🤖 AI Summary
This study addresses widespread compliance issues in GitHub Actions workflows, such as excessive permissions and weak secret management. It proposes the first documentation-driven compliance checking framework, which derives a 30-item checklist from official documentation and implements a hybrid auditing pipeline combining large language models (LLMs) with expert oversight. The authors automatically evaluate 95 real-world Java workflows using four open-source LLMs, employ GPT-5 as a conflict arbitrator, and integrate manual review into a multi-tiered validation system.
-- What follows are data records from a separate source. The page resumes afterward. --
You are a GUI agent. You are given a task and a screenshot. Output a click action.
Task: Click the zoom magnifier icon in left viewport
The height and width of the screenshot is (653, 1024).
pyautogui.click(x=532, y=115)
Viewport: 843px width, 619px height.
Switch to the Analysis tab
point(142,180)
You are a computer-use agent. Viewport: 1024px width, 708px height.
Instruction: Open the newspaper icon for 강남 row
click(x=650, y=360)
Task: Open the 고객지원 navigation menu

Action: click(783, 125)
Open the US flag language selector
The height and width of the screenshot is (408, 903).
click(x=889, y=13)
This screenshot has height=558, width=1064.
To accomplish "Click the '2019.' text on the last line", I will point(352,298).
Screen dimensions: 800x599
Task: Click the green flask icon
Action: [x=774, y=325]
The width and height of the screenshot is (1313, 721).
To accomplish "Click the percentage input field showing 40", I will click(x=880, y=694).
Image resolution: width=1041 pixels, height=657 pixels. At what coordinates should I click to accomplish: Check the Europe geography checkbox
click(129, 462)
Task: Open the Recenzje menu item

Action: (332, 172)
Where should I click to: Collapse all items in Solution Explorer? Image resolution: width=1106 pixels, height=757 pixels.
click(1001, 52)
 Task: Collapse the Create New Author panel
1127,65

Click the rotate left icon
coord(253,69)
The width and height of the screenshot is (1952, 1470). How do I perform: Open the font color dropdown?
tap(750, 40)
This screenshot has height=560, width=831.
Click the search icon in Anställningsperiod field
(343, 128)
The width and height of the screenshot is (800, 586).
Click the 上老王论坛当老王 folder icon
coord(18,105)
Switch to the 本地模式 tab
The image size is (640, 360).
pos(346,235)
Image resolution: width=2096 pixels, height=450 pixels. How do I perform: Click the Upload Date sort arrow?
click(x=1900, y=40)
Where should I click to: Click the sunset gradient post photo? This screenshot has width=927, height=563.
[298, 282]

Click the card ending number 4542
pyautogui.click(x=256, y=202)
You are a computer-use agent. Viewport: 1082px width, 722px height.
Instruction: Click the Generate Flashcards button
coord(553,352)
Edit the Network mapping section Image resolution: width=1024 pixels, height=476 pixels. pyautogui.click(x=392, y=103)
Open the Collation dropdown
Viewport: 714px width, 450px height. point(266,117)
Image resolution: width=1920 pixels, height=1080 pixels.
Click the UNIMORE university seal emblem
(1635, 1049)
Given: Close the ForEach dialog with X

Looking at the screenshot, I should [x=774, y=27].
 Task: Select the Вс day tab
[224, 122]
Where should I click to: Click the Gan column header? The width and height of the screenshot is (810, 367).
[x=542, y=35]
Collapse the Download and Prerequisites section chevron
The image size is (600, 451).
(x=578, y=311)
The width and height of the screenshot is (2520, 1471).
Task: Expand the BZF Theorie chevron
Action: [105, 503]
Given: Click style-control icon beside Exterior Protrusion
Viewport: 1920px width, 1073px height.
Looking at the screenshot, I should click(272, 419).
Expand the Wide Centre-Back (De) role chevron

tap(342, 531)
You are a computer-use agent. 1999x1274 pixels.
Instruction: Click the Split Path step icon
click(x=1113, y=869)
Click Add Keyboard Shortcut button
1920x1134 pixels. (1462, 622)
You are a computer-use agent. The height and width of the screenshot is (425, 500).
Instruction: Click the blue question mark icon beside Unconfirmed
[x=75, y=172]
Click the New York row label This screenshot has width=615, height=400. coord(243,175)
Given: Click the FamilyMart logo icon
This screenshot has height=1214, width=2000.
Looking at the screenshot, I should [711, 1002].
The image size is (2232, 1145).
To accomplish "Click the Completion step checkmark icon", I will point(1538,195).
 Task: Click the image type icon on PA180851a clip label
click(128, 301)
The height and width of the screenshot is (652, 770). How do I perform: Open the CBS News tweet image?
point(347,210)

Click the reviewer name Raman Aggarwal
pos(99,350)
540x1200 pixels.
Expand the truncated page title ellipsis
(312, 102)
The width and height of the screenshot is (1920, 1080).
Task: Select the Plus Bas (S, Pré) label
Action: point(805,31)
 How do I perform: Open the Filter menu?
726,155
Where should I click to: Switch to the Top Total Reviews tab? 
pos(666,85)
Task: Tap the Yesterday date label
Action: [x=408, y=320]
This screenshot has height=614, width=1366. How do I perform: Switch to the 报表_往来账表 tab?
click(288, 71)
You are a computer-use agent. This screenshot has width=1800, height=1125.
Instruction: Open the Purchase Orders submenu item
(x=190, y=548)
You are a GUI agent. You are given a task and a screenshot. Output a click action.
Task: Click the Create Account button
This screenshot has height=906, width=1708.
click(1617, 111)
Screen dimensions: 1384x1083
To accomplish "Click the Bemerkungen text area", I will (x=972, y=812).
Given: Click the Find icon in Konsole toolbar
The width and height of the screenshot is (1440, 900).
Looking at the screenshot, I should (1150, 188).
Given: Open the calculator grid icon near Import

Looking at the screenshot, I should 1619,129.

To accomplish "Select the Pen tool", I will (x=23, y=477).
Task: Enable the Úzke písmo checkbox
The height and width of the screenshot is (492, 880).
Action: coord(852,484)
Experimental results reveal an overall compliance rate of only 28%, with permission control as low as 4%. The proposed approach reduces manual verification effort by 81% while achieving 87% agreement with expert judgments, significantly enhancing audit efficiency and reproducibility.
📝 Abstract
GitHub Actions (GHA) CI workflows are critical infrastructure, but current tooling offers only syntactic or heuristic checks and does not enforce documented best practices for security, maintainability, or performance. Consequently, issues like over-privileged permissions, weak secrets management, and missing failure notifications remain undetected in real-world pipelines. This paper proposes a novel, documentation-grounded GHA compliance checklist with 30 criteria spanning four workflow sections and eight themes, and assesses Large Language Models (LLMs) for scalable compliance auditing. On 95 real-world Java workflows (2,850 assessments) using four open-weight LLMs, we find only fair agreement (Fleiss' kappa = 0.28), with systematic disagreement on structural reasoning and security-sensitive judgments. To address this, we introduce a multi-tier adjudication framework in which GPT 5 resolves model conflicts before targeted manual review, reducing verification effort by 81% while retaining 87% agreement with expert judgment. At scale, it reveals major compliance gaps: overall compliance is 28%, dropping to 4% for permission controls; Security (26%) lags far behind Clarity (68%). Our results show that LLMs enable scalable compliance measurement but cannot replace experts, highlighting the need for hybrid human-AI auditing and providing empirical benchmarks and guidance for defensible GHA workflow audits.